In Judges, Gideon has a concubine living in Shechem; and separately a Levite had a Benjaminite concubine who became estranged and returned to her father (Judges 19). Here
the pilegesh presents a mixed message. When a mob attacked, she was put out and raped, during which she died. The fact that this happened caused offence which was remedied by war. The offence was a property infringement (like vandalism) rather than one involving women's rights. It was described as the time when there was no law, before the monarchy, when everyone did what was right in their own eyes. The reality may have been the lawless period after the return from exile, before authorities were in place, when Greek girls came into Palestinian ports and entered insecure sexual relations. As stories of the fictional old times were being told and written down, these inhabited the stories as anachronisms.

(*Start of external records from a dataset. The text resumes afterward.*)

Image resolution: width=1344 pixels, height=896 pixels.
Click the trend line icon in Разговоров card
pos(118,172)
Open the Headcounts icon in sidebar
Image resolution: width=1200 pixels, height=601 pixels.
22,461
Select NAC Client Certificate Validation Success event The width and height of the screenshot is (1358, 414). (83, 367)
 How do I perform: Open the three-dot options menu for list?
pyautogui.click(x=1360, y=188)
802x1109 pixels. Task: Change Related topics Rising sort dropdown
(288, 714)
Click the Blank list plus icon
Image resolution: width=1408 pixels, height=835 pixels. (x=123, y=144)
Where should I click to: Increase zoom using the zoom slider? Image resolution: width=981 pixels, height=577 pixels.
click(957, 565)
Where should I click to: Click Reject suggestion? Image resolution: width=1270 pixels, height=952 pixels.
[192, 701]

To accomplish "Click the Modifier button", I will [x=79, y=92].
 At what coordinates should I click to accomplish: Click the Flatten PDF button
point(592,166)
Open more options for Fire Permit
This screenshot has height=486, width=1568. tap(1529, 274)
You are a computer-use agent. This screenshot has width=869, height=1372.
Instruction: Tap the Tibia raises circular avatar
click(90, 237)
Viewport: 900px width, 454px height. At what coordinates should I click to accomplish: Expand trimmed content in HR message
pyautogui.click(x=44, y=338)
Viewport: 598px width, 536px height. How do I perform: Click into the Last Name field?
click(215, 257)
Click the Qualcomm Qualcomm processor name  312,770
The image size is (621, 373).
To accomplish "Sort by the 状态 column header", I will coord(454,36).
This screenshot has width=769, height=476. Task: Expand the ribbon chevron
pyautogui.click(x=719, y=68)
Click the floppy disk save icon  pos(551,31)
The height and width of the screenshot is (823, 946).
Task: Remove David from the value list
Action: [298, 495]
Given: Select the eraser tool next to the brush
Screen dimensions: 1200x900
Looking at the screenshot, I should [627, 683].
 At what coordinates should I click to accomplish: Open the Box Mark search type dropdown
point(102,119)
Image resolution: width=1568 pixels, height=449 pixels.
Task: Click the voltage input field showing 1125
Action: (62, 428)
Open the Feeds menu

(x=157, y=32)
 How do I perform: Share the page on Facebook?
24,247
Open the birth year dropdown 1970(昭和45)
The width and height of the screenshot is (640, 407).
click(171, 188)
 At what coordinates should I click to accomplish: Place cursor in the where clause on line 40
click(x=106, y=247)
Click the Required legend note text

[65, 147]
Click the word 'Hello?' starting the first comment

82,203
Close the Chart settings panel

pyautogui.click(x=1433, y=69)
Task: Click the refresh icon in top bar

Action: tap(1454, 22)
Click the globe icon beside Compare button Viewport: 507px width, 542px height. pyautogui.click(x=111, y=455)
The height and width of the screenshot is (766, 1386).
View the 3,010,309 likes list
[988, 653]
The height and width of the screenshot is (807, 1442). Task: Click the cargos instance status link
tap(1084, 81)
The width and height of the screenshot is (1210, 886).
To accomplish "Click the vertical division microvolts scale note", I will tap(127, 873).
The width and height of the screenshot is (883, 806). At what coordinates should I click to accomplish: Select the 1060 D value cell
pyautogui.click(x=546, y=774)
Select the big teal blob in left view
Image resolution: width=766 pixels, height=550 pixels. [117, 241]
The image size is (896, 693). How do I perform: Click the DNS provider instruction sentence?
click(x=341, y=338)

The huge harems of the Persian empire, represented in the story of Esther, are read back into earlier royal stories. Solomon, the legendary king of all Israel and Judah, had 700 wives and 300 concubines, and other monarchs mimiced this on a smaller scale. For a royal prince to have sex with his father's concubines was an attempted coup: Absalom started his attempt at the throne of his father David this way (2 Sam 16.21 cf 15.16). Reuben slept with Zilpah, Jacob's concubine "and all Israel heard". Of course, all Israel was very much an anachronism - it did not exist then.
Post under construction.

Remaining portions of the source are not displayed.